SOURCE EXTRACT –
◇ ◇ ◇ ◇

It would be completely unrealistic of me to ask him to cook for the family anyway. He works 2 jobs, 6 days a week, often 7, is never home before 7:30, and, because of the situation with his main job at the moment(he works for the SLC), 4 nights a week he isn't home until 10pm. He is out of the house a minimum of 12 hours a day, 6 days a week. Cooking is my job, I am a SAHM. Why should I expect my OH to go to his work, work and travel the hours that he does, and then come in and make a meal? That would not be fair on anyone. On the odd day that he isn't working, he needs a rest. It wouldn't be fair to expect him to cook then, either. It is a task that I do willingly and is an integral part of my role as a stay at home wife and mother.

On the other hand, if he were a stay at home dad and our positions were reversed, then he would learn how to do what I do. But it wouldn't happen over night. I plan, shop and cook for a family of 7 who all have different preferences about what they eat. SOme have Asperger's which really affects their eating. It is not an easy task for anyone to undertake and has taken me a long time to manage as effectively as I do. It would entail a very steep learning curve for my OH and would need a lot of input from me for a good while, before he would be able to go it alone. i think that Gaelicsheep has the right idea by trying to talk things through with her DH and do things jointly for the time being until he gets into the swing of it.

◇ ◇ ◇ ◇

Data from a collection:
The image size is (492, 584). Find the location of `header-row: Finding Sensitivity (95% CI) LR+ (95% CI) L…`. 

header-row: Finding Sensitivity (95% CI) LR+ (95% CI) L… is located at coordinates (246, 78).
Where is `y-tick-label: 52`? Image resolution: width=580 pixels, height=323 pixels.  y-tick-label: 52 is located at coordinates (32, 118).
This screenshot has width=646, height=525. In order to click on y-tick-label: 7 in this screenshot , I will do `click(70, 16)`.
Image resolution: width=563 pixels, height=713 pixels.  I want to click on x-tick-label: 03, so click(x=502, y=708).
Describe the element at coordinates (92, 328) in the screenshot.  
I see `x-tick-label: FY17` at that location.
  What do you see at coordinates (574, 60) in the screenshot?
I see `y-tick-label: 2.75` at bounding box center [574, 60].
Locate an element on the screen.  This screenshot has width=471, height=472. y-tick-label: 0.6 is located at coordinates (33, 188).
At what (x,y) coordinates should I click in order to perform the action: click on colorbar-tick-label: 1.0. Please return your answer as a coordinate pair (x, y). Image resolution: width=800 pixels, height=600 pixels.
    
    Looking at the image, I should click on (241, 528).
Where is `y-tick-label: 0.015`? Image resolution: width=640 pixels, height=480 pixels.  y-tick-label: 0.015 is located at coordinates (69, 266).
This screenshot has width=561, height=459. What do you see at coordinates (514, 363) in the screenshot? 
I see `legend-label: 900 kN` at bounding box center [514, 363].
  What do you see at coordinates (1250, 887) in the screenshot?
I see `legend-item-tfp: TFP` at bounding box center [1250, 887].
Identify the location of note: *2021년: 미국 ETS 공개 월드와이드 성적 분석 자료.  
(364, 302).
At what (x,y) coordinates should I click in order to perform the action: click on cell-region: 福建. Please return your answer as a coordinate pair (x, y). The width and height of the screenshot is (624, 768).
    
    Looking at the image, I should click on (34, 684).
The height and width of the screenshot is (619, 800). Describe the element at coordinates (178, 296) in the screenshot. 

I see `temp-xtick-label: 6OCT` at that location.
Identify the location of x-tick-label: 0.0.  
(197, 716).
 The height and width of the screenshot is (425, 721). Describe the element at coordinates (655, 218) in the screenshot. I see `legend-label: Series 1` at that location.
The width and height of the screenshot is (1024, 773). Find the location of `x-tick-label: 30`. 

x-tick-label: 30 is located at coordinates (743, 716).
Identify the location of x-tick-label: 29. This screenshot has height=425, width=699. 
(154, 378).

◇ ◇ ◇ ◇

YOUR TASKS –
a: Answer these questions using the post about family cooking:
(i) How many jobs does the writer's OH work?
(ii) On 4 nights a week, how late is the OH out?
(iii) How many people does the writer plan, shop and cook for?
b: List every distinct number or clock time stated in the post about family cooking, giving each only once.
c: Resume the post about family cooking, picking up after its final sentence.

ANSWER LIST –
a:
(i) 2 jobs
(ii) Not home until 10pm
(iii) A family of 7

b: 2, 6, 7, 7:30, 4, 10pm, 12

c:
TinselianAstra · 02/01/2010 13:18

I think the key here is that if one person does all or most of the cooking that persno should be the one who shops and fills the cupboards. That way they know what is there and what they intended to do with it.

bibbitybobbitysantahat · 02/01/2010 13:38

I think cooking 90%+ of the family meals (which is what I do) is an onerous task, heavy on reptition, time-consuming and dull. To be expected to do all the shopping and planning as well as the cooking is just hideous.

TinselianAstra · 02/01/2010 13:43

How can you cook them if someone else plans them? That would be worse in my book, to be told 'here are the ingredients, you are making spag bol tonight'. Boooooring.

blueshoes · 02/01/2010 13:45

gaelicsheep, you and dh sound on the road to making him self-sufficient in the kitchen. I understand it being not as straightforward if you are in a reluctant WOHM/SAHD situation. Good luck with it.

I have collected easy-cook recipes over the years. From cookbooks, newspapers, magazines, internet (including mn!) and keep a scrapbook. It gets easier with time. I trial a new recipe every now and then. Keeps things interesting and family on their toes.

thisisyesterday · 02/01/2010 18:12

stressedmum, i rather suspect that if he had to, your dh would and could cook for your children.

no-one on here is suggesting you make him. our responses are generally to the OP. funnily enough.
i didn't see anyone anywhere telling you that you should make your husband cook everything when he works full time.
just that if eh didn't and was in a position where he needed to cook that actually he would be able to.

he may choose not to. but he is not incapable, just unwilling

SummerLightning · 02/01/2010 18:27

I really like "kitchen revolution" for meal planning - it has a years worth of recipes in it. I wouldn't follow it to the letter but I like some of the leftover ideas, and it is definitely more imaginative than the one you are moaning about.

Not sure that it is that frugal on ingredients though. I.e. some of the recipes are reasonably expensive.